The key focus of the new South Asia Initiative at Stanford University’s Shorenstein Asia-Pacific Research Center will be the strategic implications of emerging technologies, trying to understand how India can use them to build its capabilities, and what role they could play in deepening US-India strategic cooperation.

That was how Dr. Arzan Tarapore[Above photo], a research scholar at the Asia-Pacific Research Center, described the effort, speaking to indica soon after hosting a conference titled “A New Agenda for Indian Competitiveness.”
The conference held on May 6 was designed to begin that conversation.

“Critically, we brought together three stakeholder groups — academic researchers, government policymakers, and tech entrepreneurs — that don’t talk to each other often enough,” Tarapore said.
“We at the South Asia Initiative think we can only understand the strategic implications of emerging technologies by involving all three groups in the conversation,” he said. Tarapore’s own work is mainly about military strategy, India’s defense policy, and Indo-Pacific security issues.
Tarapore has previously held research positions at the RAND Corporation, the East-West Center in Washington, and the Observer Research Foundation in New Delhi. He was also an adjunct assistant professor at Georgetown University, where he taught a master’s level class on grand strategy and military operations.

“There are a range of emerging technologies — including AI, robotics, and biotechnology — that will have a game-changing effect in how militaries prepare for and fight wars,” Tarapore said. “At this stage we still have no idea how these technologies will be fielded, let alone how they will change war fighting. In both the US and India, the defense establishments are only now starting to experiment with some applications of these technologies. They have a long way to go… before they will be able to deploy these technologies and use them in an operationally effective way.”
According to him, both India and the US can help each other.

“Its certainly not a case of the US helping to build Indian capabilities,” Tarapore said, adding, “It’s a two-way street. India and the US both have a range of strengths — and limitations — that shape how they would develop and adopt these technologies. The benefit of the burgeoning strategic partnership between the US and India — and also between other partners like Japan and Australia — is that these partners can find complementary ways to work together. By combining their efforts, ideally from the initial phases of development, they can reap the benefits of teamwork in understanding the best use-cases for emerging tech.”
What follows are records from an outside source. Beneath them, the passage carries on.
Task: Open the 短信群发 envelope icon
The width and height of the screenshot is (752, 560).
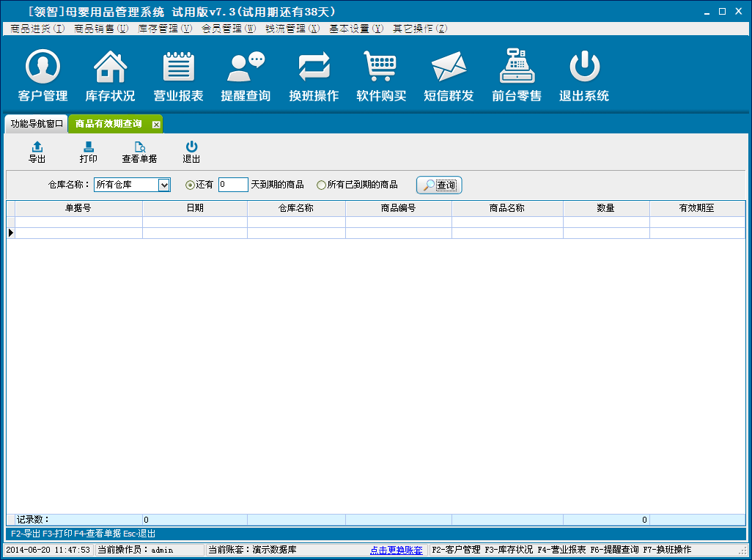Action: pos(449,68)
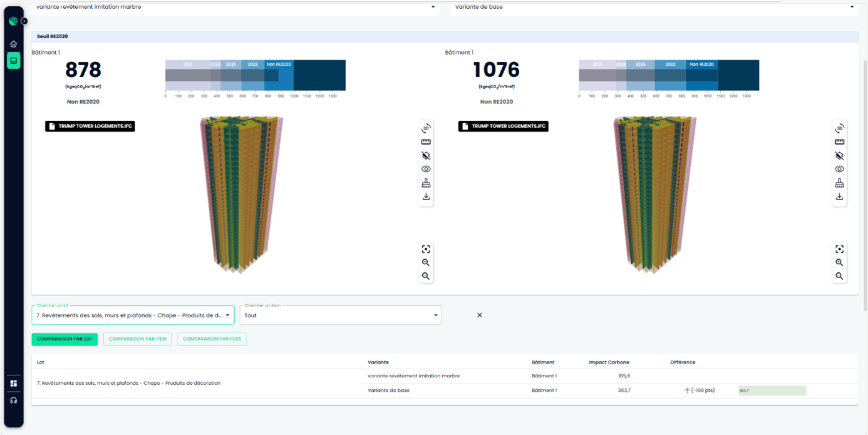868x435 pixels.
Task: Toggle eye visibility in right viewer
Action: (x=839, y=169)
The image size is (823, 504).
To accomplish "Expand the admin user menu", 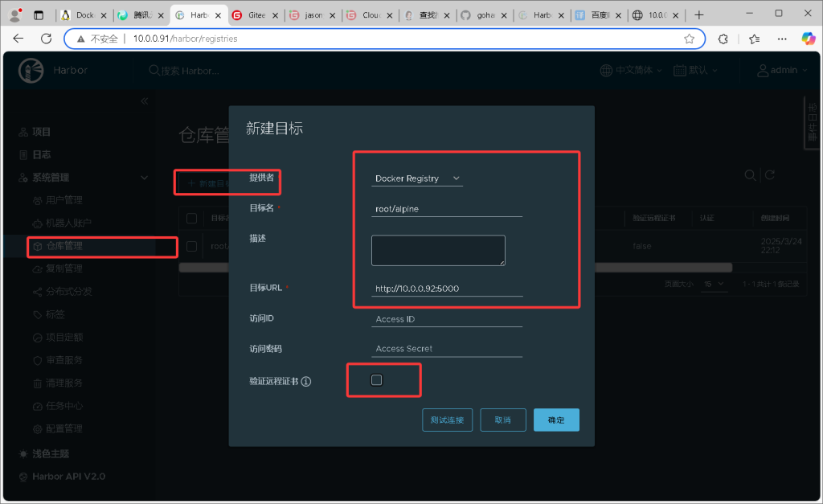I will (x=777, y=71).
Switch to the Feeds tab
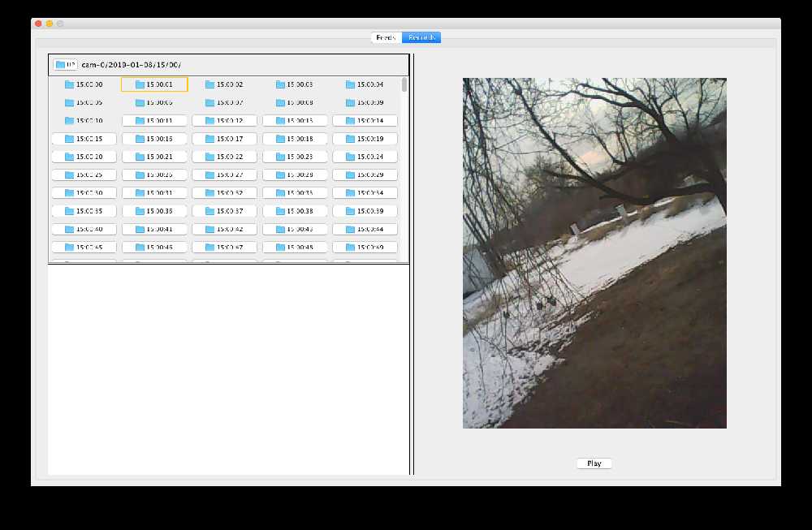Image resolution: width=812 pixels, height=530 pixels. pos(386,37)
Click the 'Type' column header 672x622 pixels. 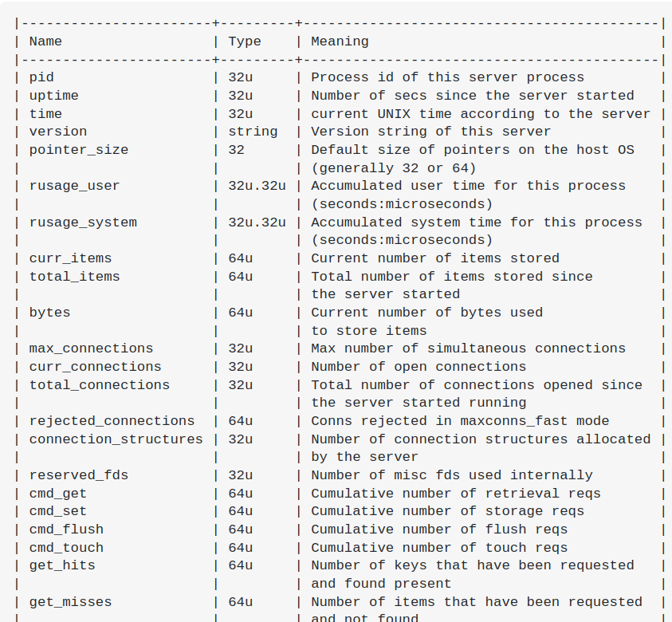(x=244, y=41)
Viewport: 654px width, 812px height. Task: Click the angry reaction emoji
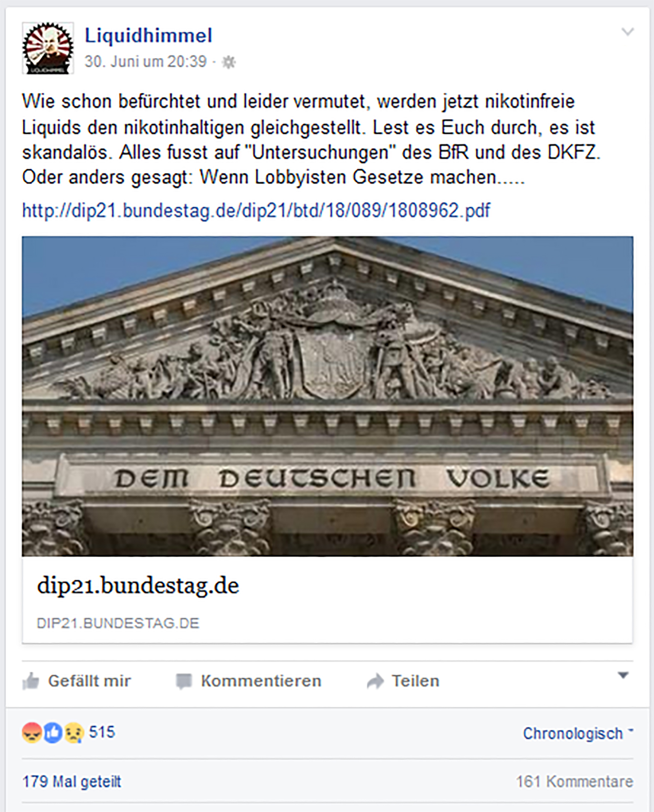32,732
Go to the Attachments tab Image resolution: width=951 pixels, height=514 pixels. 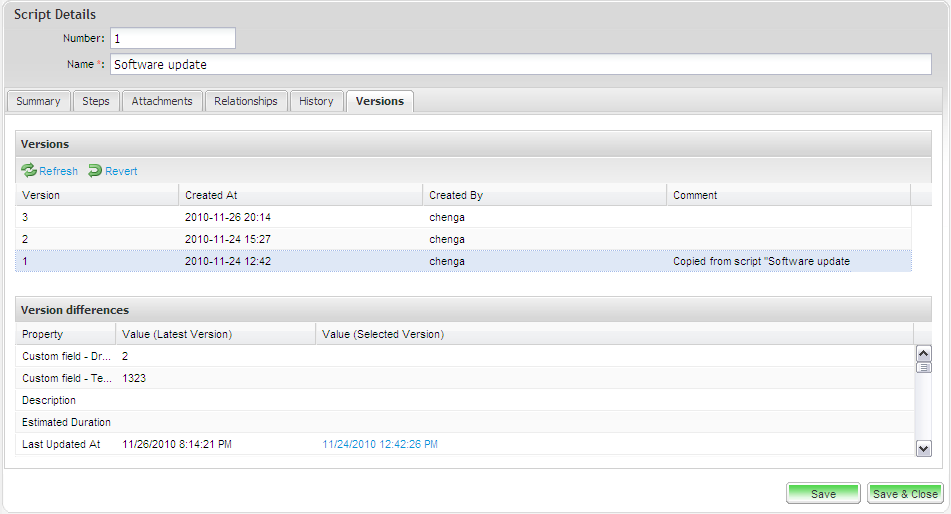pyautogui.click(x=162, y=101)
Bringing up the contentious issue of Russia, He said that the American government could see the difficult position India was in vis a vis Russia.
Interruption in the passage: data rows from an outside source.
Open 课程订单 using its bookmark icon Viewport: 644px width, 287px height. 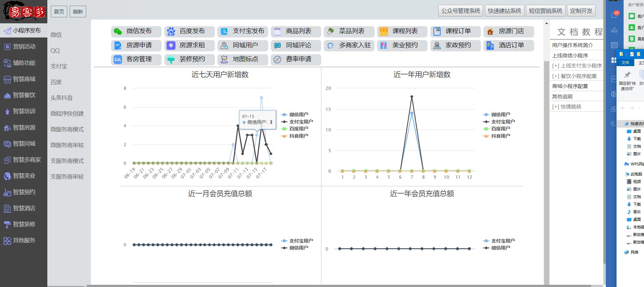pos(437,31)
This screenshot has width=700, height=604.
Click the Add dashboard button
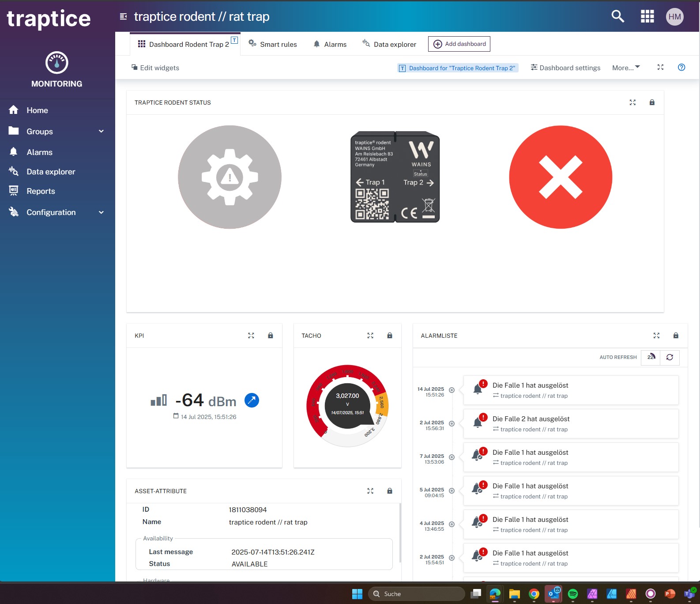coord(459,44)
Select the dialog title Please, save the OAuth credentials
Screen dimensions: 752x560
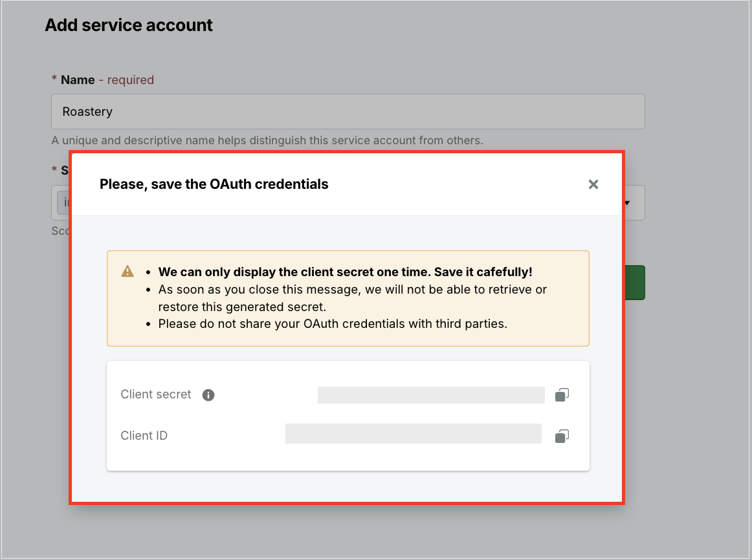click(214, 184)
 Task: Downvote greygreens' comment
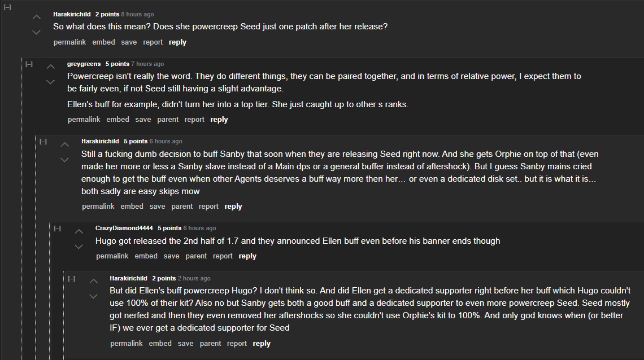click(50, 82)
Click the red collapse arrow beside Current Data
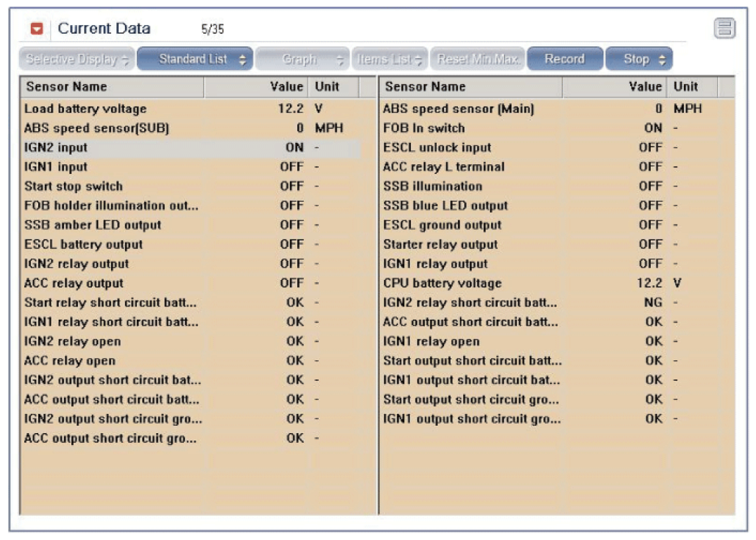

“India is frustrated with its reliance on Russia and is seeking greater self-reliance, and Washington understands that,” Tarapore said. “Indeed, Washington is actively looking for ways to help address that problem. So actually, what we’ve seen, including with the continuing Quad summits, is that US and Indian interests — along with those of Australia and Japan — remain closely aligned when it comes to Indo-Pacific regional issues. And they are not letting minor differences of perspective on other issues derail that essential cooperation in Asia.”